Jun 29, 2005 04:59
5 AM and I really really want to sleep, but if I sleep now I'll pass out at work tomorrow (midnight til 9am) Thus, I do this to keep alert.
I've realized lately that I have made a lot of mistakes this summer so far, the worst of which has been focusing on myself and my wants instead of what God's plans are for me. I came home looking forward to making an impact in the church here. Rather, I have distanced myself from the Lord, lost my drive to do anything other than work and sleep, and complained about everything from the heat to having to spend time with certain family members. I don't know what to do with myself. I want to have quiet times and reflection; time to be in the presence of God and rest in Him, but I can't seem to do it. I sit down to do it and am distracted by the littlest things. I have become so numb that I can't even tell when I'm being sincere. Once in a while I am awe struck by something (today it was the rain) and can't help but praise Him, but the rest of the time I am completely lost.
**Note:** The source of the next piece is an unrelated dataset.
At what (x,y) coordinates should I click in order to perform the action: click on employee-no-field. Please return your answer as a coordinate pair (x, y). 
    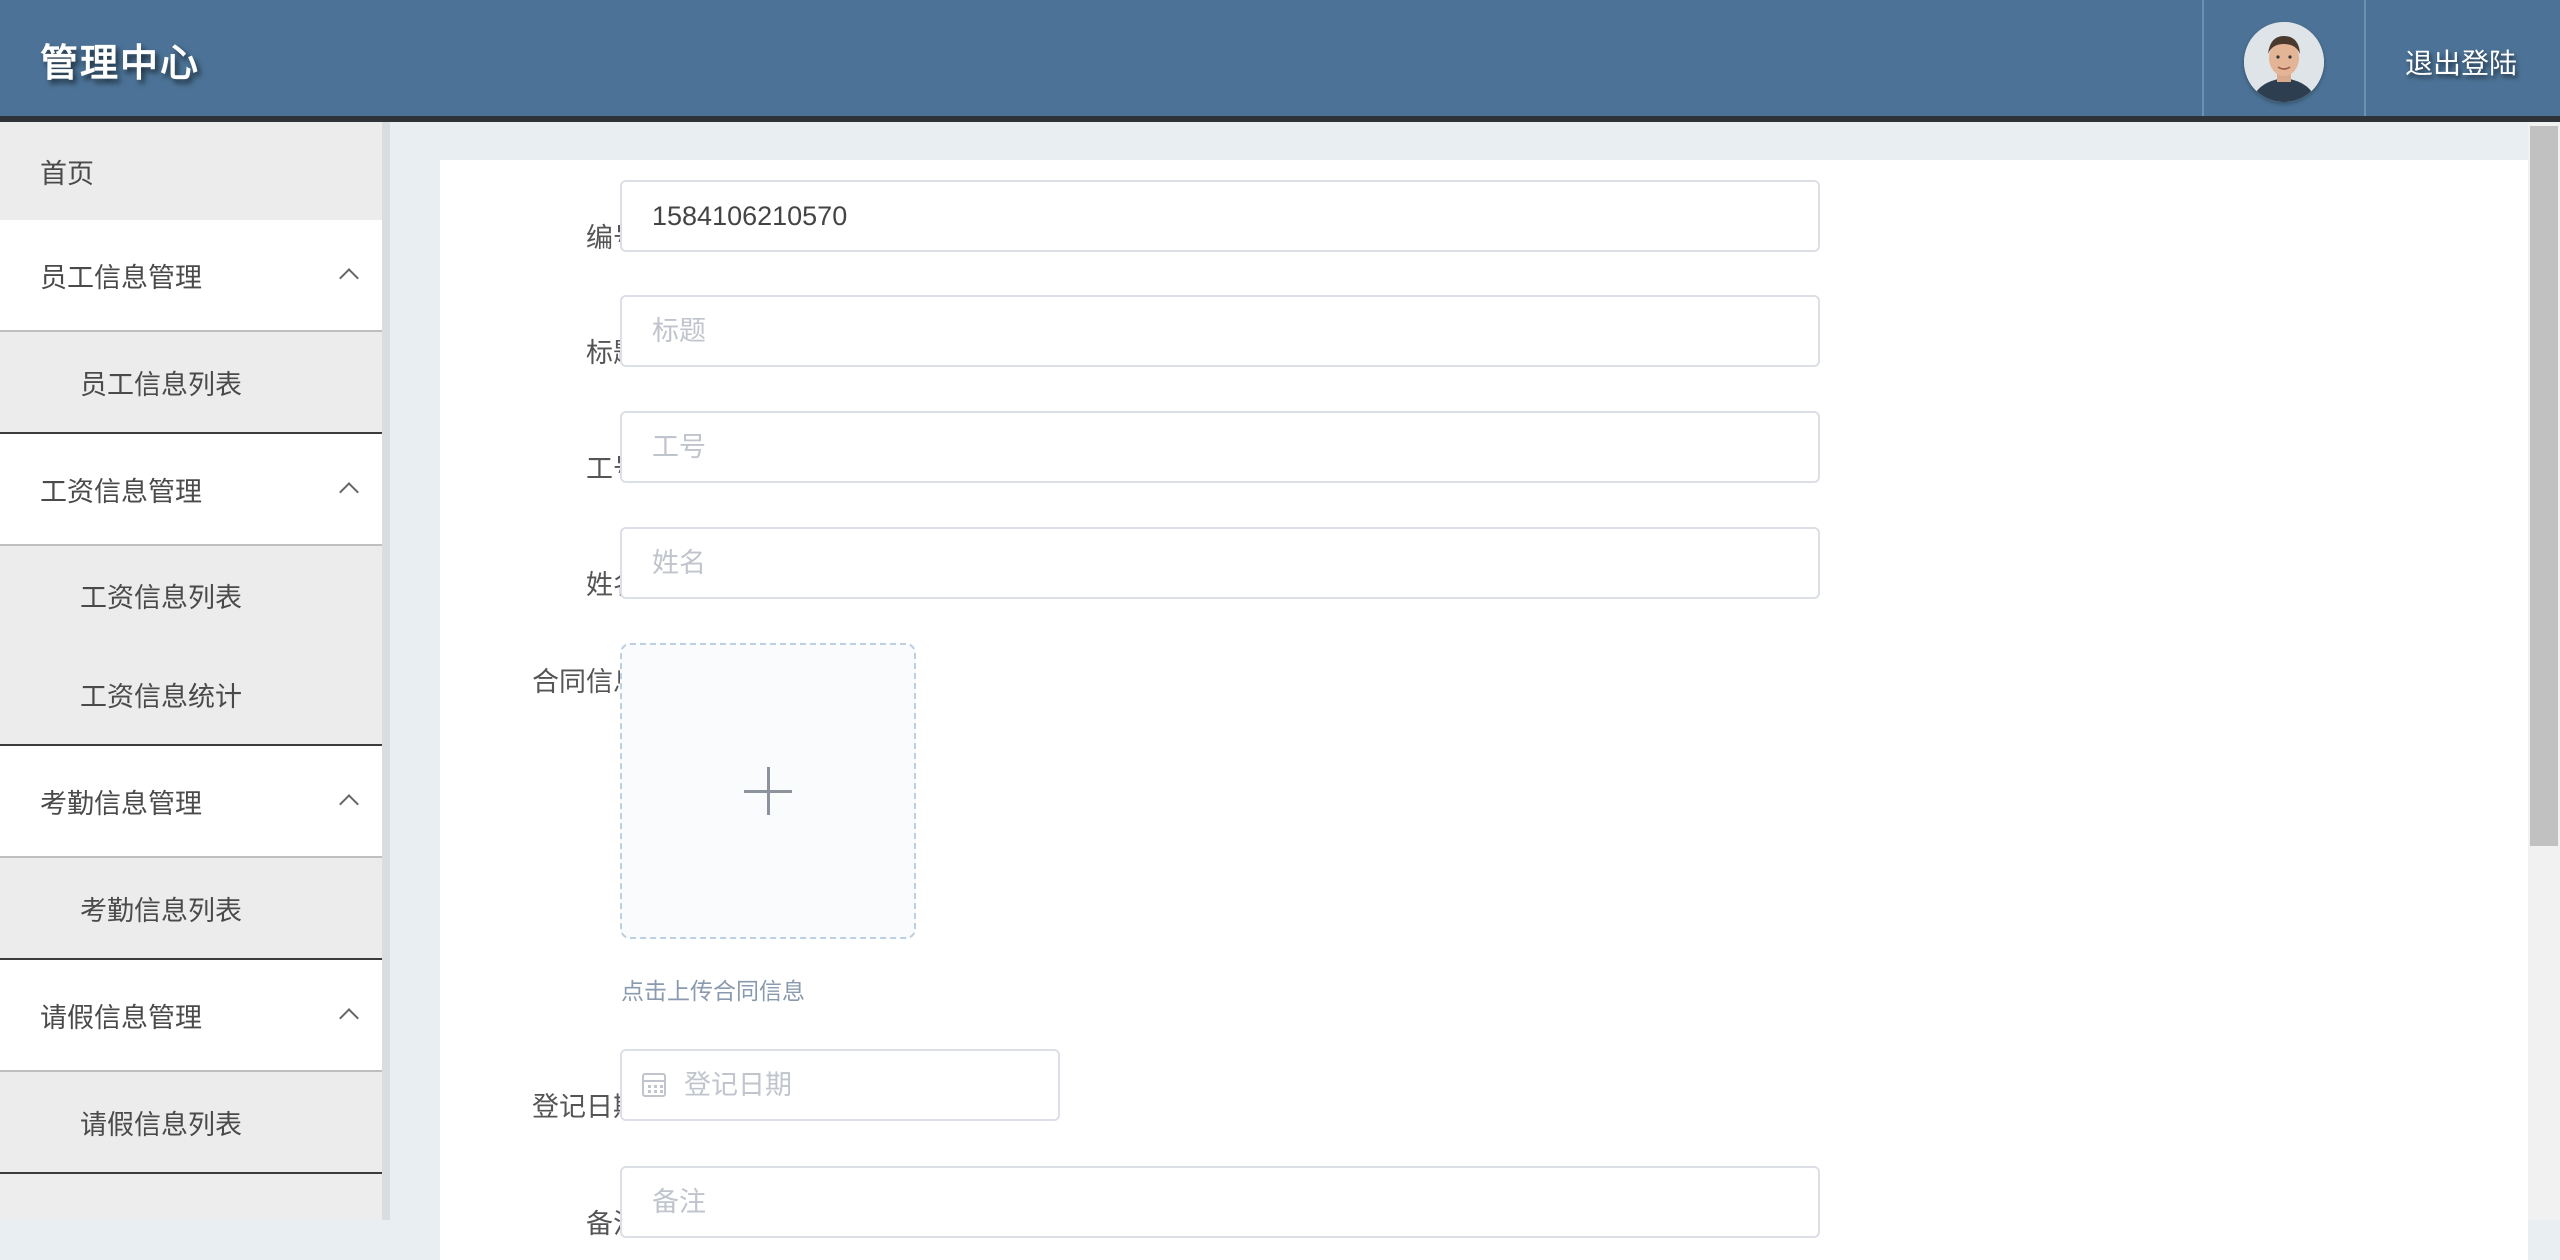
    Looking at the image, I should click on (1220, 447).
He is so amazing that He reaches out to me when I need Him. I realize now that there have been so many things lately that have been pointing me to Christ, and encouraging me to run to Him. Just seeing the moon makes me want to cry out for Him. But when it is up to me to just sit down and read the Word, I can't do it. I'm at a point where I don't think I doubt God, I doubt myself and my motivations. I don't trust my prayers, I don't know if I'm being honest anymore. I don't know who I am, where I am, or where I'm going. I know where I want to be, but I don't know how to get there. I don't know where to start anymore.
I don't know if any of that makes sense, but I don't know how else to put it. I appologize to anyone who has caught the brunt of my confusion lately, I'm sorry. I love you all and pray that I get out of this hole soon.